# What can we do with pandas? Part Deux

We'll be working with our favorite folks on the court, the Boston Celtics. 

Let's set up our data.

In [None]:
import pandas

celtics = pandas.read_csv('boston_celtics_2023_2024.csv')
celtics.head(10)

We're going to go through each of the fields, but we're going to start small. 

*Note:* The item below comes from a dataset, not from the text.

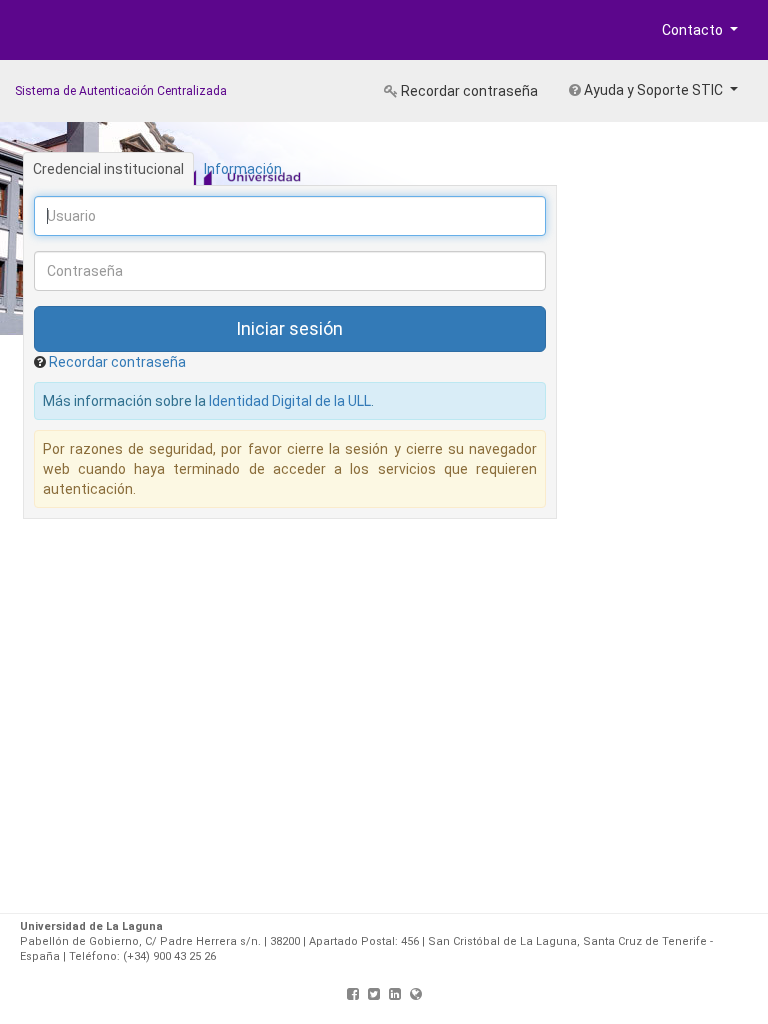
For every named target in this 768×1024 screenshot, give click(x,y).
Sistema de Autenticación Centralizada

Let's look at country_code. This is in lower case. It's more common to see this as an upper case field, so let's change that. 

In [None]:
### Simple String Operations

import string 

celtics.country_code = celtics.country_code.apply(str.upper)
celtics.head(10)

Much better. Let's also inspect the data frame. Pay close attention to the Non-Null Count. 
(Do you remember how to find that NaN value from the last lesson? Who didn't go to college?!?!)

In [None]:
celtics.info()

Let's look at JD Petersen for a second...(Remember how to select a single Series?) 

In [None]:
celtics[celtics.player.str.contains("Drew")]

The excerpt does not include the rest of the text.